----- Document extract

4. Because the nature of the broadcasting rules will favour the status quo, and UKIP hasn't done enough to be given equivalent status to the Tories and Labour.
5. Because as I've said, they're riding two very different horses and I don't think that under the scrutiny of an election, that's easily sustainable - and UKIP is a party without a corporate experience of operating under that kind of pressure.
6. Because they've dropped off in the polls and I can't see what's likely to push them back up again.
That's not to say that they won't make gains. They're coming off a base from 2010/11 so even a decline from the summer and autumn of this year will still see them go forward in net terms but that, as I said, is consolidating their position in the second division, not pushing for promotion to the first.
Where would that leave us next May?
I certainly don't want the Tories to interrupt Labour handing swag bags of votes to the Kippers, it's most amusing. The gulf between LHQ and the WWC is getting like the Rift Valley.
And the demise of Ms Smugberry is a red-letter day for me. I can't bear her on any level - the most annoying politician by a mile and a voice for silent movies.
Scotland:
Trident Replacement: 16
Cheaper Deterrent: 35
No Nukes: 40
So a majority in Scotland are still in favour of a nuclear deterrent......
If IS were to attack us, would we nuke Raqqa? Alleppo? Mosul? Kobane?
Whoever is responsible for Labours media strategy and dealing with these situations should be sacked. Alastair Campbell would never have allowed one picture on Twitter to become a story.
8 years is long enough for any leader.
Cameron like Blair before him should think about that.
Ukip won in Rochester because the Labour Party now represents only the public sector elite, according to Mark Reckless......
He declared: ‘The radical tradition, which has stood and spoken for the working class, has found a new home in Ukip.
‘As Labour represents those comfortable at the top of the public sector, it is not Ed Miliband, but Ukip that represents the concerns of most working men and women.’
http://www.dailymail.co.uk/news/article-2844887/
Will this have any impact in Labour heartlands that rely on public sector employment like the NE and S Wales?
It is the Israelis that are under a realistic threat of having Tel Aviv nuked by the Iranians,India by Pakistan and Japan and S Korea by N Korea.
Fairly certain Thornberry must be at least the 100th Labour MP you've described as unbearable and most annoying.
Think on this Plato; UKIP are hurting Labour, but as yet they're not losing seats to them. Your beloveds are.
http://www.bbc.com/news/uk-politics-30157507
Newly-elected UKIP MP Mark Reckless has accused party leader Nigel Farage of a policy U-turn over EU migration.

----------

◆ **Problems to solve**
A) In the UK politics discussion, who is reported as saying that Ukip won in Rochester because the Labour Party now represents only the public sector elite?
B) Resume the UK politics discussion after its final line, writing the next few comments in the same style.

----- Source excerpt

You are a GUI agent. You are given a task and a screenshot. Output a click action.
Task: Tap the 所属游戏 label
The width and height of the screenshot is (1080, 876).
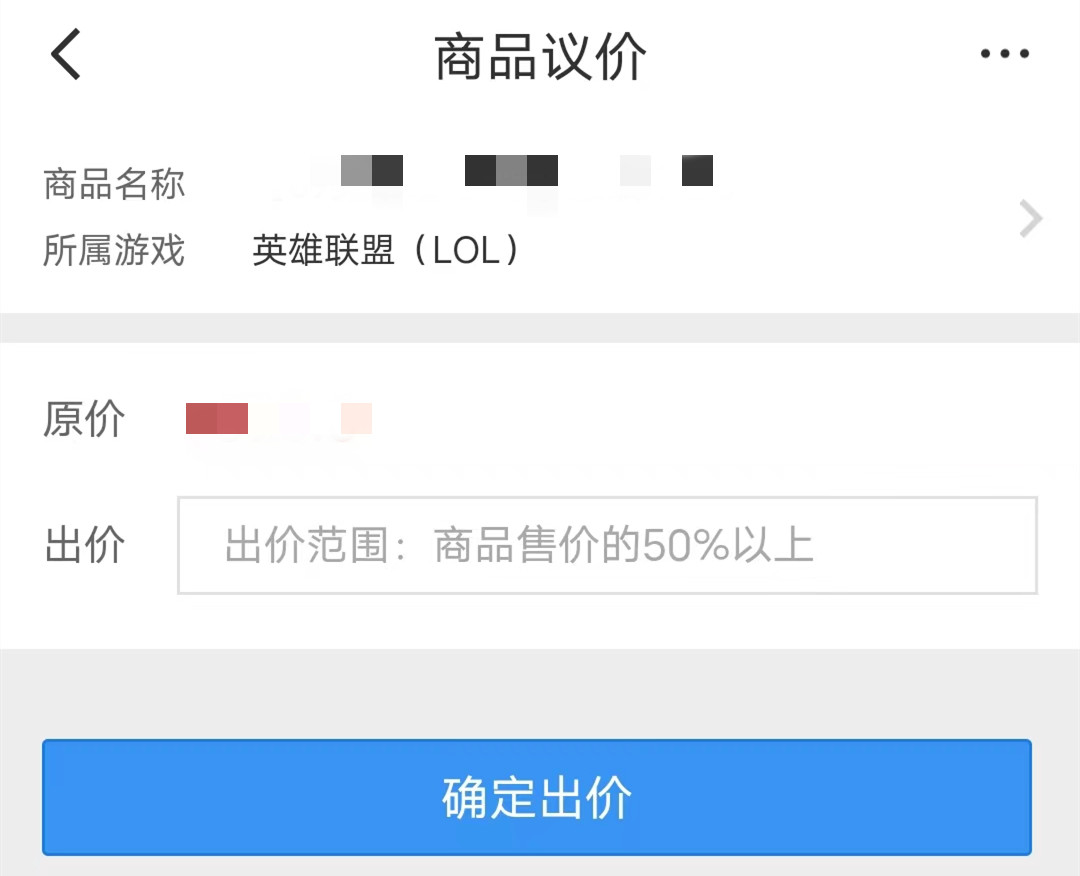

----------

◆ **Answers for the tasks**
A) Mark Reckless

B)
In an interview with the Times, the Rochester and Strood MP says: "The policy changed on Wednesday and I'm a bit sore about how I came out of that."
While not trying to pretend that the UK is a great power why If the UK is such an unimportant player on the world stage do they even bother laughing at us?
Edit I spent some time in China. No one laughed, quite the contrary, everyone wanted to talk.
Did Farage campaign much for Reckless, or is there a divide growing there?
http://www.telegraph.co.uk/news/matt/
Labour must be in absolute complete , utter despair at this outcome. Just when they could have given their rivals a really good kicking they manage to turn the tables on themselves 100%.
The term "snatching defeat from the jaws of victory" really doesn't even begin to sum up the situation.
In any case, at least you have now set out some reasons for this rather than taking it as read.
1. I'm entirely unclear what relation there is between media perspectives and the UKIP actual and prospective vote - they're quite different demographics.
2. Fair, but again based on the idea that UKIP are still so small and irrelevant they will automatically be squeezed without gimmicks to provide a boost. Perhaps true, but definately begging the question.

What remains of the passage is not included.